# Selected extract start
## On the relationship between bisimulation and combinatorial filter reduction

Hazhar Rahmani and **Jason M. O'Kane**

In *Proc. IEEE International Conference on Robotics and Automation*

2018
**Abstract**
Combinatorial filters are discrete structures for modeling and reasoning
about robotic systems. Such filters are of interest not only because of the
potential for reduction of the computational power needed to execute the
filter, but also for the insight they can sometimes provide into the
information requirements of certain robotic tasks. It is known that the
filter minimization problem —that is, for a given filter, to find a
combinatorial filter with the minimal number of states among all filters
with equivalent behavior— is NP-hard. Intuition might suggest that the
well-known notion of bisimulation might be of direct use for this
minimization problem. Indeed, the bisimilarity relation —the union of all
bisimulation relations over the state space of the original filter— is an
equivalence relation, and one might attempt to reduce a filter by merging
states that are equivalent under this relation. This paper studies this
relationship between bisimulation and combinatorial filter reduction.
# Selected extract end
# Supplied data start
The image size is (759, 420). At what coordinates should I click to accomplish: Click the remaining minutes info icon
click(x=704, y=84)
# Supplied data end
# Supplied data start
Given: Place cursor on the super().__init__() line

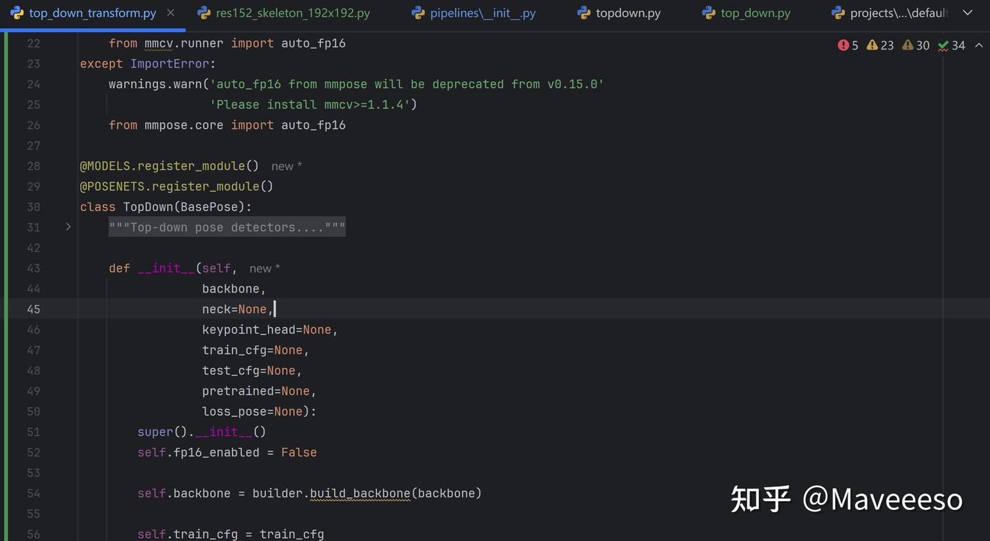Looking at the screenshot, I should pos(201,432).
# Supplied data end
• [To do]
(a) In the abstract on bisimulation and combinatorial filter reduction, what reasons are given for why combinatorial filters are of interest? Answer in one to three sentences.
(b) Pick up the abstract on bisimulation and combinatorial filter reduction after its final sentence and keep writing.

• [The responses]
(a) Combinatorial filters are of interest because they may reduce the computational power needed to execute the filter. They can also sometimes give insight into the information requirements of certain robotic tasks.

(b)
Specifically, we show that every filter minimization problem can be solved
by computing a quotient of the input filter with some relation, but that
for some filters, the bisimilarity relation is not the correct relation for
this purpose. We also characterize the result of the bisimulation quotient
operation as the solution to a different, stricter filter minimization
problem, and identify several classes of filters for which a variant of
bisimulation, called compatibility, can be used to minimize filters in
polynomial time.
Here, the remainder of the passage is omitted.